--- SOURCE DOCUMENT ---

The Olympics may be over, but the race to build more hotels in London is far from over. Recent weeks have seen a range of deals done, and permissions granted, as a variety of international operators set to work creating additional hotel space in the UK capital.
The moves come as planners have indicated that the glory days of hotel conversions in London may be over. While the economy was weak, they have been content to see older office buildings turned over to new uses such as hotels and residential.
But with an economic upturn now looking likely, city authorities are looking to prevent further loss of office space. In addition, a new local development tax, the Community Infrastructure Levy, will also start to be charged on developments, adding further costs to hotel building in the London region.
The biggest recent spender is Shiva Hotels, which has paid GBP87.6m for a Thames-side office building that has permission for hotel conversion. Previous owners of Millennium Bridge House obtained consent for the change of use, to deliver a 348 room hotel, in 2009 and subsequently – presumably due to a lack of interest from hotel operators – also obtained permission for a major office redevelopment of the building on the site.

---

[TASK 1] List every figure given in the article on London hotel building, including amounts of money, counts and years.
[TASK 2] Extend the article on London hotel building from where it stops.
The data that follows isn't needed here.

--- GIVEN INFORMATION ---

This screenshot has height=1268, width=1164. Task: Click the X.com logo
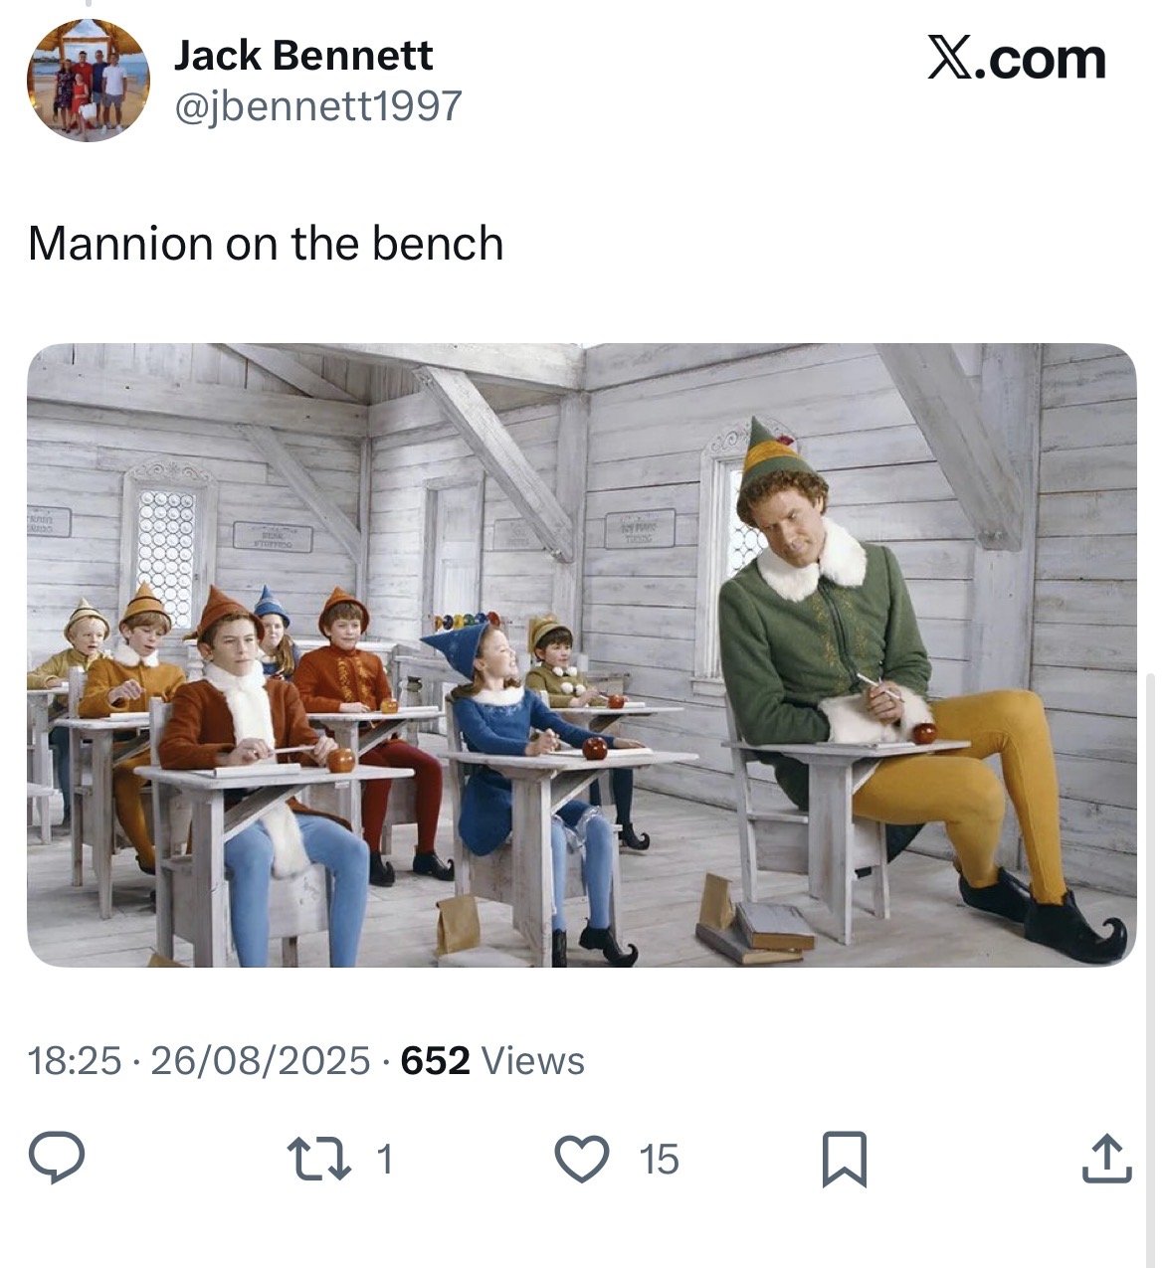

---

[EXERCISE RESULT 1] GBP87.6m, 348, 2009

[EXERCISE RESULT 2]
Shiva has not said which brand will flag the building, which sits immediately south of St Paul’s cathedral and faces the Tate Modern across the river; but Shiva has a strategic development agreement with Hilton across all its brands in the UK. The building comes complete with some existing office tenants, who will have to be moved out before any conversion starts. Millennium Bridge House is one of three hotel sites given permission with a 1km stretch of the riverside, but is the first to see a commitment from a hotel developer.
In the City, London’s financial district, Asian budget operator Dorsett Hospitality recently secured permission to build a 275 room hotel in Aldgate, replacing a tired office block. This will be Dorsett’s second hotel in the capital, as it already operates one to the west in Shepherd’s Bush.
Also in the City, and opposite Bloomberg’s new office development, plans are advancing for a major boutique hotel in a former bank headquarters. The listed building has consent previously granted for a six star, 183 room conversion; now, operator Soho House with backer New York hotel developer Sydell Group, is planning a 255 room scheme that will likely win approval in spring 2014. The revised scheme will use the marble banking halls as the hotel reception, while a basement vault – famous as it was used in the James Bond film Goldfinger – will form a trendy bar. A rooftop swimming pool is also promised in the revised plans.
There is clearly a move to smaller, perhaps windowless rooms in a bid to provide budget priced yet comfortable accommodation in the increasingly expensive city centre. Whitbread has just obtained approval for an additional 119 room Hub hotel created from empty offices in the capital’s financial district, adding to its pipeline of five such projects in the city.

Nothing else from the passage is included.